Sanalla cautioned that Libya's crude production could slump to 650,000 b/d, "in the absence of an immediate restart of oil production and because of the state's failure to provide the requested budgets to address the many challenges resulting from the blockade."

Prior to the January 18 start of the blockade, NOC produced an average of 1.22 million b/d in early January, and it had previously set an ambitious target of raising output to 2.1 million b/d by 2024.

The conflict between the UN-backed Government of National Accord and the self-styled Libyan National Army has escalated in recent months, with Libya's oil and natural gas facilities caught up in the dispute.

On January 18, eastern tribes — supported by the LNA — halted crude exports from five of Libya's key oil terminals, which drastically reduced the country's crude production.

The restart of a bulk of Libya's crude output still hangs in the balance as the country remains embroiled in a civil conflict.

NOC is in talks with regional countries and the Government of National of Accord under the supervision of the UN and the US to restart its oil output, but negotiations are not progressing in the right direction, according to sources.

Libya is currently pumping around 100,000 b/d, according to S&P Global Platts estimates.

TECHNICAL, BUDGETARY PROBLEMS

Sanalla said the closure of several of Libya's oil fields had affected the oil reservoir quality, which had suddenly undergone mechanical, structural and chemical changes.

"These changes can result in early water production and death of oil wells," he added. "Some wells will have to be shut.

Libya holds Africa's largest proven reserves of oil and its main light sweet Sharara and Es Sider export crudes yield a large proportion of middle distillates and gasoline, making it popular with refineries in the Mediterranean region and Northwest Europe.

There is concern the quality of its oil might be impacted, which would make it less attractive to refiners.

"In some fields, we are concerned about bacterial growth which will change the characteristics of the oil," said Sanalla. "Libyan oil is valued for being low in sulfur.

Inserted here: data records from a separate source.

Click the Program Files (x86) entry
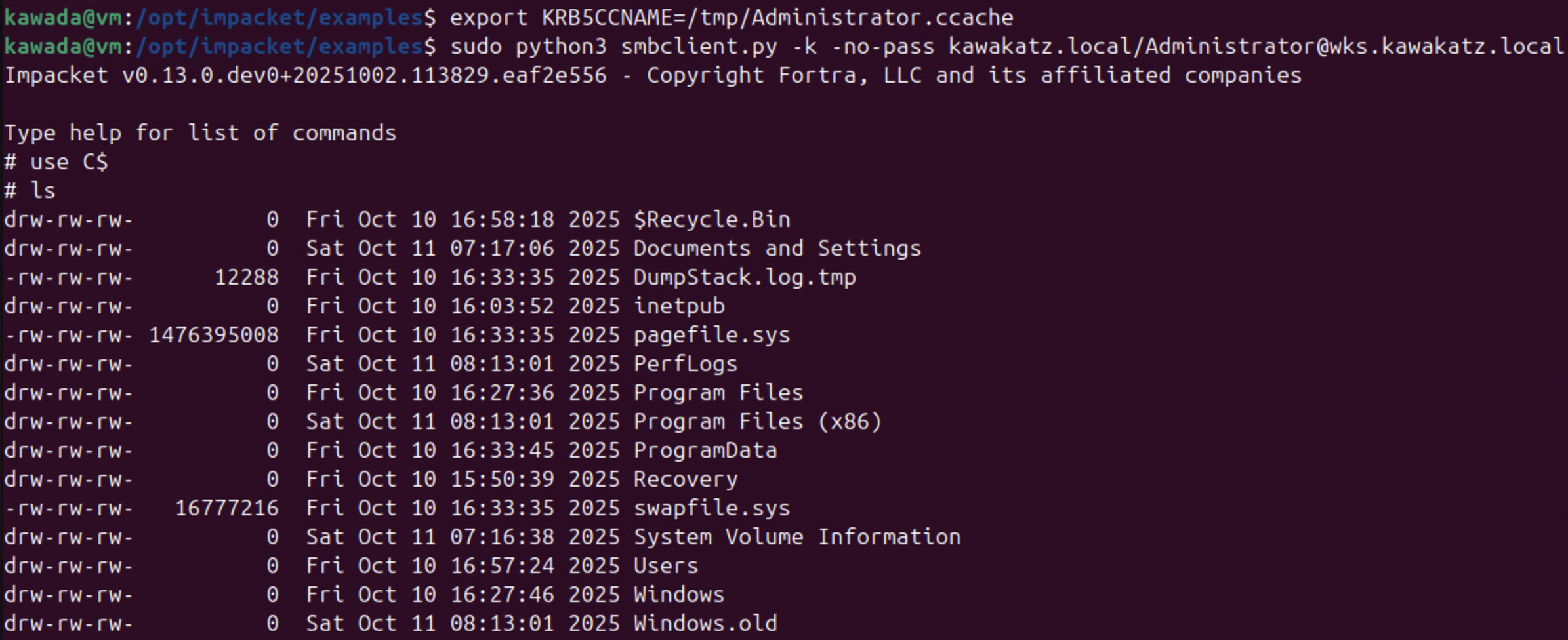The image size is (1568, 640). pyautogui.click(x=757, y=422)

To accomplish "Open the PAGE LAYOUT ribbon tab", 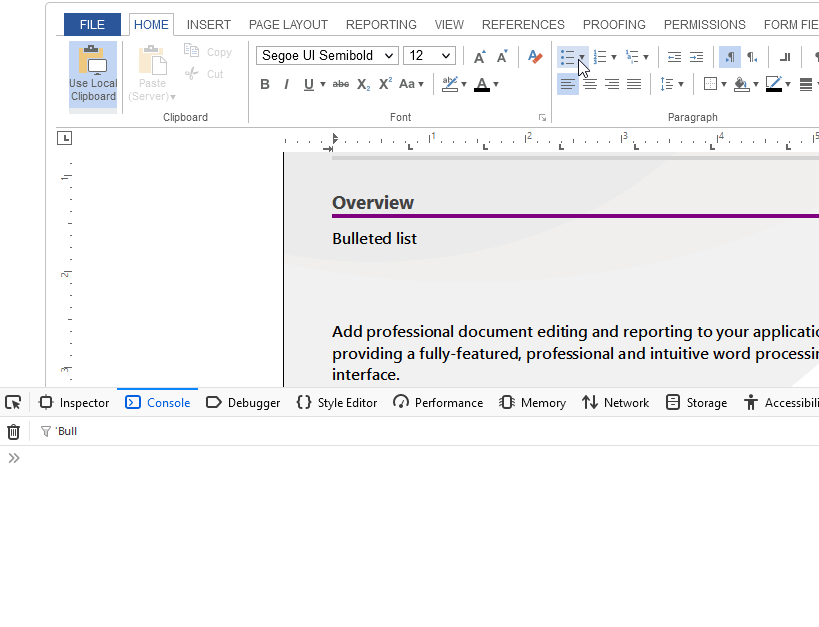I will click(x=288, y=25).

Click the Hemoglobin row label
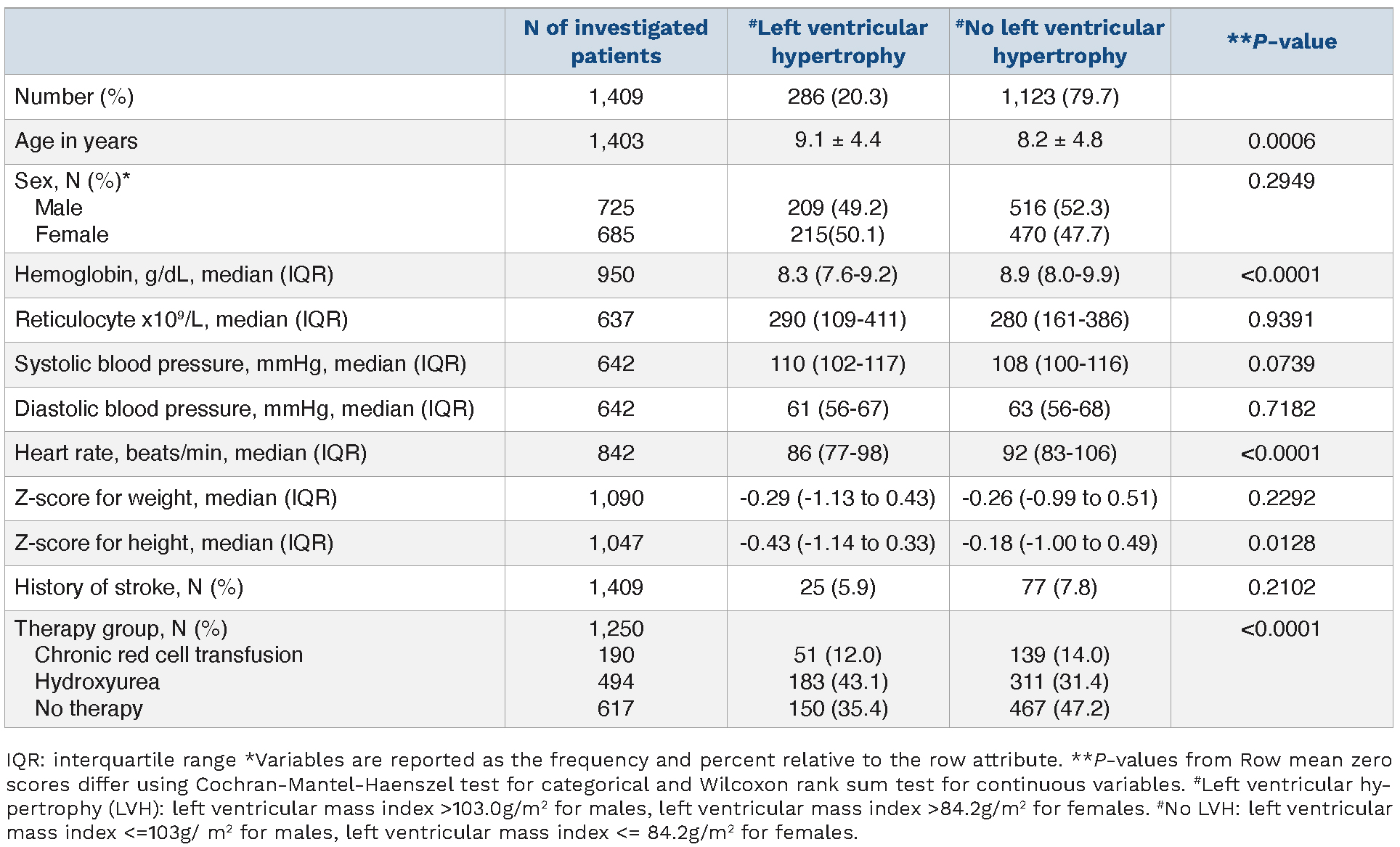(x=174, y=274)
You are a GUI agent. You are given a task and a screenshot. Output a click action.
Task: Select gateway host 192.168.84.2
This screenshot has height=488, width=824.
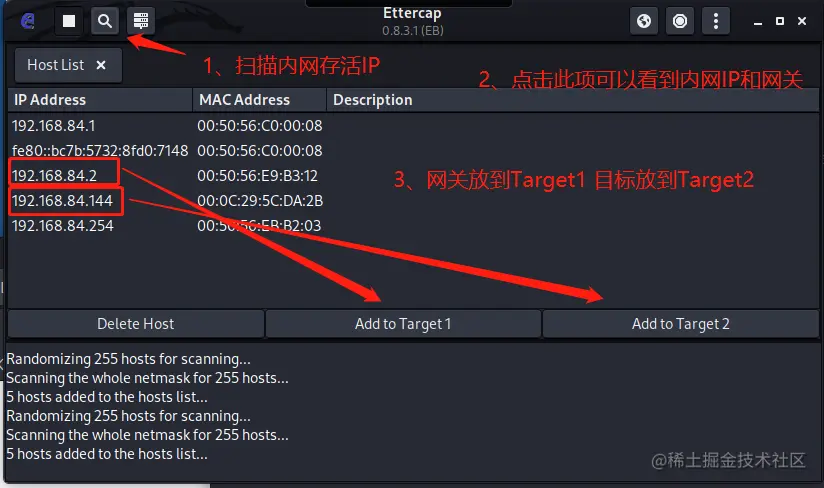(x=413, y=175)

The bacteria will raise the sulfur content, making it less valuable."

The oil blockade cost the country more $6.5 billion in revenues from lost production, and NOC is also under serious budgetary constraints, which would impact the maintenance of its oil infrastructure.

"We will have to work over between 160 and 260 wells, at a cost of between $50 million and $100 million," said Sanalla. "Continuing the blockade only makes our long-term problems worse. It is vital that we resume oil production as soon as possible.

ES SIDER CARGO

This week, the Delta Ocean was seen heading toward Es Sider to load a crude cargo, but the tanker has slowed its speed as a production restart deal has still to be agreed.

The Aframax is expected to reach Es Sider by July 8, according to data from S&P Global Platts cFlow trade flow software.

Last week, NOC said it was preparing for a resumption of oil production and exports from its eastern terminals but it continues to wait for the petroleum facilities guards in the eastern region to lift the blockade.

Force majeure declarations on crude loadings at the Marsa el-Hariga, Brega, Es Sider, Ras Lanuf and Zueitina terminals remain in place, as the ports are still being blockaded by the guards.

NOC also recently called out foreign powers, singling out Russian mercenaries for meddling in the country's oil sector, accusing them of preventing the North African producer from restarting production.

Libya's current civil conflict has recently resembled more of a proxy war, with many other countries involved.

The GNA is backed by Turkey and Qatar while the LNA is supported by Russia, Egypt, the UAE and Saudi Arabia.